(Recorded data)
****************

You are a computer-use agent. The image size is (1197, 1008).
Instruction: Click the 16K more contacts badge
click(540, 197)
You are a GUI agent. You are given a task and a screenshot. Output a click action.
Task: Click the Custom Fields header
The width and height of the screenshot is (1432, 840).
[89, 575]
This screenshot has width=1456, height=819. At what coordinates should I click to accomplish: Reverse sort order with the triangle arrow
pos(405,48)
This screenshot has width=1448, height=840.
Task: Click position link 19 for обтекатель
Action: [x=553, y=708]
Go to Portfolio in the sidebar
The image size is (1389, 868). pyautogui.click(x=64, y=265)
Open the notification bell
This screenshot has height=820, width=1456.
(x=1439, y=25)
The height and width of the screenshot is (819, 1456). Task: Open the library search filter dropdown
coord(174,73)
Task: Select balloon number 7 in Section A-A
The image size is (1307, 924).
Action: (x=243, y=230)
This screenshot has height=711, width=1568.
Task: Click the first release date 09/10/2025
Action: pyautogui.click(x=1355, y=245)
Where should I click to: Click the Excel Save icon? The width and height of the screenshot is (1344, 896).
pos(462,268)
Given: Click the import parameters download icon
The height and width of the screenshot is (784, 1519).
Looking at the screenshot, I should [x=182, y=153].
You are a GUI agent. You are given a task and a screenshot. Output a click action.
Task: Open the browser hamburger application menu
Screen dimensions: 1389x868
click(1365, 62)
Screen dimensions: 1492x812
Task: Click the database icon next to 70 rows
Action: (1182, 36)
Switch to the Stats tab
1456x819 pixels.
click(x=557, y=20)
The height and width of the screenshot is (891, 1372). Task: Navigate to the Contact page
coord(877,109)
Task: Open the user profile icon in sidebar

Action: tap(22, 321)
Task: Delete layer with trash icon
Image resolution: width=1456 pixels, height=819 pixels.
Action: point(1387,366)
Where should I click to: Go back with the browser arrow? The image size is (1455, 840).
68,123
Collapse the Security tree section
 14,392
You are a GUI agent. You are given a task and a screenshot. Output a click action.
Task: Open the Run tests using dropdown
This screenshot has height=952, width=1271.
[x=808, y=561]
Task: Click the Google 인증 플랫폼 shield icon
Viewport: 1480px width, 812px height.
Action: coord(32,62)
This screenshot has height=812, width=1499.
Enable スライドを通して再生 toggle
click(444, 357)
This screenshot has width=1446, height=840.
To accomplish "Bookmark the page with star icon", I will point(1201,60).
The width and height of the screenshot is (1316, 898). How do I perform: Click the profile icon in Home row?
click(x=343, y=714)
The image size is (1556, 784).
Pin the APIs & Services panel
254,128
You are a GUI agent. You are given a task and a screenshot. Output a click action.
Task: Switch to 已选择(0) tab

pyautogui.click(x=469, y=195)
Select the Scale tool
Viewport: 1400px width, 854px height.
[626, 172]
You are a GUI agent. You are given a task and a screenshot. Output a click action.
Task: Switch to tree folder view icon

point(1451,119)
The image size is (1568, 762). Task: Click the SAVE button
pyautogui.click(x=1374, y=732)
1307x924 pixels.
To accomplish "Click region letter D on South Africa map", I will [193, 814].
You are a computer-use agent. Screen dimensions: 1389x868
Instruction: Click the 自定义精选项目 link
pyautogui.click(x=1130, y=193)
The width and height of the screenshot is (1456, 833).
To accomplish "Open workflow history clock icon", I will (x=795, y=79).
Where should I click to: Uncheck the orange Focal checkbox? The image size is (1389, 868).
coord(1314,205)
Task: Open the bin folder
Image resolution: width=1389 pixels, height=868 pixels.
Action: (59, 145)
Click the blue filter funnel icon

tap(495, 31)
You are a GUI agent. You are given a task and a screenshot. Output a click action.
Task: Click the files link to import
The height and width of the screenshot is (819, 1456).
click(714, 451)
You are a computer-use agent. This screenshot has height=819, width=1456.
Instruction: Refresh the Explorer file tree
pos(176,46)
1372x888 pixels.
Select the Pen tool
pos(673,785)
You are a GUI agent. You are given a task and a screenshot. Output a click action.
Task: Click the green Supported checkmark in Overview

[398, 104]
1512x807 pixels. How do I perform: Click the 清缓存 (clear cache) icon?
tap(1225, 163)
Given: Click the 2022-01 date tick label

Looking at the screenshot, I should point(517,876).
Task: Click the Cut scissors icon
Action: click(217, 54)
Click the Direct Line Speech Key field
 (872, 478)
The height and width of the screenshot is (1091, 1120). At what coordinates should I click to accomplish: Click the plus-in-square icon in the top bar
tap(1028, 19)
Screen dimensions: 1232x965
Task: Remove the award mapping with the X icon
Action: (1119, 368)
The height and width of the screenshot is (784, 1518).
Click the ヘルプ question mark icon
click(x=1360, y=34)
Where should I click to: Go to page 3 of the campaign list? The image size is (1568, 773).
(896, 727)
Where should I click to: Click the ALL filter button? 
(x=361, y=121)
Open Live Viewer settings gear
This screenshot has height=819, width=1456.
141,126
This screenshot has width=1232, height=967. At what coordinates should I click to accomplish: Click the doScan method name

****************

▶ _Work instructions_
Nothing in the data should be left out when you retype it exactly.

▶ _Your response_
You are a computer-use agent. The image size is (1197, 1008).
Instruction: Click the 16K more contacts badge
click(540, 197)
You are a GUI agent. You are given a task and a screenshot. Output a click action.
Task: Click the Custom Fields header
The width and height of the screenshot is (1432, 840).
[89, 575]
This screenshot has width=1456, height=819. At what coordinates should I click to accomplish: Reverse sort order with the triangle arrow
pos(405,48)
This screenshot has width=1448, height=840.
Task: Click position link 19 for обтекатель
Action: [x=553, y=708]
Go to Portfolio in the sidebar
The image size is (1389, 868). pyautogui.click(x=64, y=265)
Open the notification bell
This screenshot has height=820, width=1456.
(x=1439, y=25)
The height and width of the screenshot is (819, 1456). Task: Open the library search filter dropdown
coord(174,73)
Task: Select balloon number 7 in Section A-A
The image size is (1307, 924).
Action: (x=243, y=230)
This screenshot has height=711, width=1568.
Task: Click the first release date 09/10/2025
Action: pyautogui.click(x=1355, y=245)
Where should I click to: Click the Excel Save icon? The width and height of the screenshot is (1344, 896).
pos(462,268)
Given: Click the import parameters download icon
The height and width of the screenshot is (784, 1519).
Looking at the screenshot, I should [x=182, y=153].
You are a GUI agent. You are given a task and a screenshot. Output a click action.
Task: Open the browser hamburger application menu
Screen dimensions: 1389x868
click(1365, 62)
Screen dimensions: 1492x812
Task: Click the database icon next to 70 rows
Action: (1182, 36)
Switch to the Stats tab
1456x819 pixels.
click(x=557, y=20)
The height and width of the screenshot is (891, 1372). Task: Navigate to the Contact page
coord(877,109)
Task: Open the user profile icon in sidebar

Action: tap(22, 321)
Task: Delete layer with trash icon
Image resolution: width=1456 pixels, height=819 pixels.
Action: point(1387,366)
Where should I click to: Go back with the browser arrow? The image size is (1455, 840).
68,123
Collapse the Security tree section
 14,392
You are a GUI agent. You are given a task and a screenshot. Output a click action.
Task: Open the Run tests using dropdown
This screenshot has height=952, width=1271.
[x=808, y=561]
Task: Click the Google 인증 플랫폼 shield icon
Viewport: 1480px width, 812px height.
Action: coord(32,62)
This screenshot has height=812, width=1499.
Enable スライドを通して再生 toggle
click(444, 357)
This screenshot has width=1446, height=840.
To accomplish "Bookmark the page with star icon", I will point(1201,60).
The width and height of the screenshot is (1316, 898). How do I perform: Click the profile icon in Home row?
click(x=343, y=714)
The image size is (1556, 784).
Pin the APIs & Services panel
254,128
You are a GUI agent. You are given a task and a screenshot. Output a click action.
Task: Switch to 已选择(0) tab

pyautogui.click(x=469, y=195)
Select the Scale tool
Viewport: 1400px width, 854px height.
[626, 172]
You are a GUI agent. You are given a task and a screenshot. Output a click action.
Task: Switch to tree folder view icon

point(1451,119)
The image size is (1568, 762). Task: Click the SAVE button
pyautogui.click(x=1374, y=732)
1307x924 pixels.
To accomplish "Click region letter D on South Africa map", I will [193, 814].
You are a computer-use agent. Screen dimensions: 1389x868
Instruction: Click the 自定义精选项目 link
pyautogui.click(x=1130, y=193)
The width and height of the screenshot is (1456, 833).
To accomplish "Open workflow history clock icon", I will (x=795, y=79).
Where should I click to: Uncheck the orange Focal checkbox? The image size is (1389, 868).
coord(1314,205)
Task: Open the bin folder
Image resolution: width=1389 pixels, height=868 pixels.
Action: (59, 145)
Click the blue filter funnel icon

tap(495, 31)
You are a GUI agent. You are given a task and a screenshot. Output a click action.
Task: Click the files link to import
The height and width of the screenshot is (819, 1456).
click(714, 451)
You are a computer-use agent. This screenshot has height=819, width=1456.
Instruction: Refresh the Explorer file tree
pos(176,46)
1372x888 pixels.
Select the Pen tool
pos(673,785)
You are a GUI agent. You are given a task and a screenshot. Output a click action.
Task: Click the green Supported checkmark in Overview

[398, 104]
1512x807 pixels. How do I perform: Click the 清缓存 (clear cache) icon?
tap(1225, 163)
Given: Click the 2022-01 date tick label

Looking at the screenshot, I should point(517,876).
Task: Click the Cut scissors icon
Action: click(217, 54)
Click the Direct Line Speech Key field
 (872, 478)
The height and width of the screenshot is (1091, 1120). At what coordinates should I click to accomplish: Click the plus-in-square icon in the top bar
tap(1028, 19)
Screen dimensions: 1232x965
Task: Remove the award mapping with the X icon
Action: (1119, 368)
The height and width of the screenshot is (784, 1518).
Click the ヘルプ question mark icon
click(x=1360, y=34)
Where should I click to: Go to page 3 of the campaign list? The image size is (1568, 773).
(896, 727)
Where should I click to: Click the ALL filter button? 
(x=361, y=121)
Open Live Viewer settings gear
This screenshot has height=819, width=1456.
141,126
This screenshot has width=1232, height=967. At what coordinates should I click to accomplish: Click the doScan method name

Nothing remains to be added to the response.